In mid-1950s Britain dealers in reptiles and amphibians were rare for the simple reason that the market was small. Some larger dealers had gone out of business. Palmers of Camden Town was the really big one but did not specialise in reptiles. There were wholesale dealers selling to small pet shops but the main ones catering for enthusiasts and zoos were Robert Jackson in Cheshire and George Boyce in London. For a few years they were the only regular source.
George Boyce owned South Western Aquarists, a tiny shop at 2 Glenburnie Road, Tooting. It was a place where people, amateurs and professionals went to talk about and occasionally buy reptiles and amphibians. It was somewhat unusual because the reptiles and amphibians were not usually kept on the premises. From his lists which could be had by post, you could either get them delivered by rail to all parts of the country or you could write or phone to ask to look at something on the list; he would then bring the animals with him from home on the appointed day. Impulse buying was impossible. In the times I visited the shop over the years (1959 until 1982) I only ever saw a few lizards in one tank once. There were a few tanks of tropical fish and the then usual supplies of pet food. Conversations were frequently interrupted by the arrival of a little old lady to buy a pound of budgerigar seed or some dog or cat food. This local trade received the benefit of a level of attentive service verging on the obsequious before the owner returned to the subject of the conversation.
There is virtually no information on George Boyce or South Western Aquarists on the internet. However, I was delighted that he does make an appearance in the autobiography of Ken Livingstone, You Can’t Say That published in 2011 (London: Faber and Faber).

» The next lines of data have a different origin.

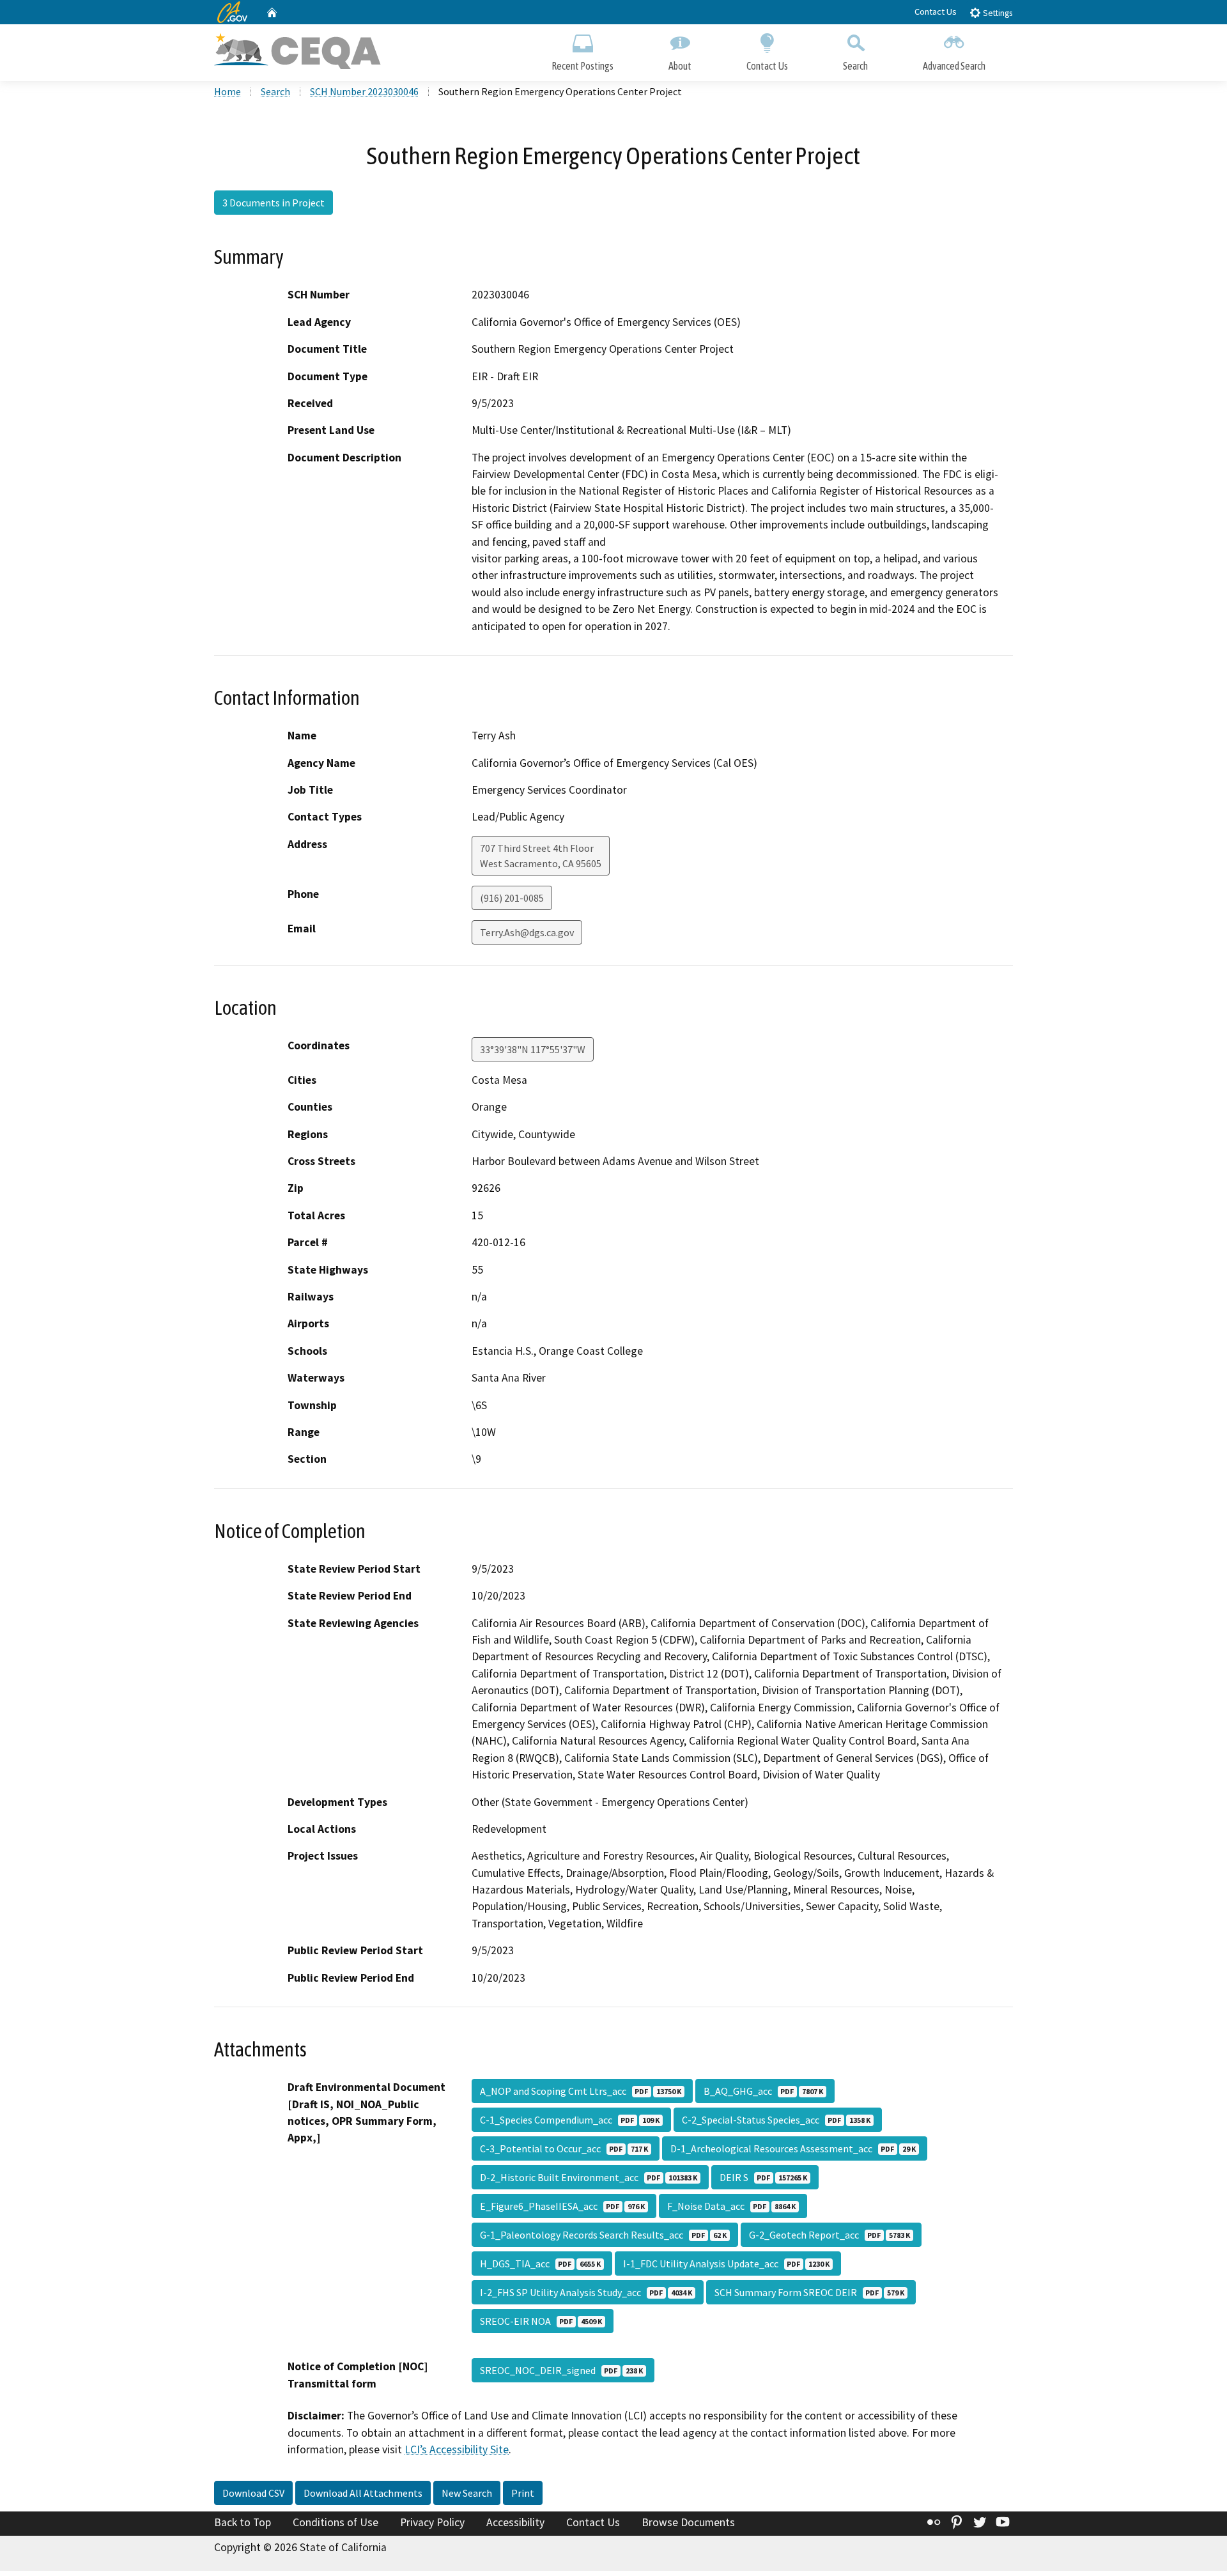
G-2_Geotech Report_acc (829, 2234)
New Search (467, 2493)
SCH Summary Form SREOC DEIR (809, 2292)
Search (855, 66)
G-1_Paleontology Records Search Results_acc (603, 2234)
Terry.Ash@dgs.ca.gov (527, 932)
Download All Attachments (363, 2493)
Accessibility (515, 2522)
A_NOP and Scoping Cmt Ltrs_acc (580, 2091)
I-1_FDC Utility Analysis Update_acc (726, 2263)
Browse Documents (688, 2522)
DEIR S (763, 2177)
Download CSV (253, 2493)
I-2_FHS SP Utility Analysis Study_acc (586, 2292)
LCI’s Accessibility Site (457, 2449)
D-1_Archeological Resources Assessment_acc (793, 2148)
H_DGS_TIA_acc (540, 2263)
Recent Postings (583, 66)
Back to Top (242, 2522)
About (679, 66)
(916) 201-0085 (512, 897)
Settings (996, 13)
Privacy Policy (432, 2522)
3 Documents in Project (273, 202)
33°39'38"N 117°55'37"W (532, 1049)
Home (227, 91)
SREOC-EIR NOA (541, 2321)
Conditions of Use (335, 2522)
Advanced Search (954, 66)
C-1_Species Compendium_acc (570, 2119)
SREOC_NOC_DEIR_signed (561, 2370)
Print (522, 2493)
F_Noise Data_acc (731, 2206)
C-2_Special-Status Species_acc (776, 2119)
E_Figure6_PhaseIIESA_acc (562, 2206)
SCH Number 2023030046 (364, 91)
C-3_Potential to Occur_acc (564, 2148)
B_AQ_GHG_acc (763, 2091)
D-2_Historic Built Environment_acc (588, 2177)
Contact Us (935, 11)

For those readers not in UK I should explain that Ken Livingstone is a politician of the left and was Mayor of London from 2000 until 2008. He was a Member of Parliament from 1987 until 2001. He is also well-known as a keeper of reptiles and amphibians with the press usually referring disparagingly to ‘his newts’.
In describing his early life, he wrote:
Saturday afternoons were often spent at a pet shop on Tooting, chatting to the owner George Boyce about his imported reptiles, his Rotary Club activities and his Tory beliefs…
He goes on:
…Sadly, any chance of romance was dramatically reduced by my herpetological hobby. In all the Saturday afternoons I spent chatting to other reptile enthusiasts in George Boyce’s pet shop, only one young woman ever came in and she was dating another collector.
Ken Livingstone also reproduced a letter he had from George Boyce while backpacking to and from West Africa in 1966 which ends:
All the ‘lads’ and ‘lasses’ at the shop have asked me to convey to you their best wishes for your continued success in the termination of your journey. To these felicitations, Ken, I would add those of my own and of course Doris. Yours as ever, George.
I never went to Tooting on a Saturday on my rare visits to London. There was only ever George, me and his local customers. I remember him describing: visiting Jack Lester, Curator of Reptiles at London Zoo until he died in 1956, and Margaret Southwick, his assistant, on evenings when consignments of reptiles had arrived at the Zoo and were being unpacked; fishing at Frensham Ponds after the Second World War and catching large European Terrapins that had obviously been released there; the difficulties of dealing with exporters who would send what they had rather what was ordered; exporting imported animals to zoos in the U.S.A.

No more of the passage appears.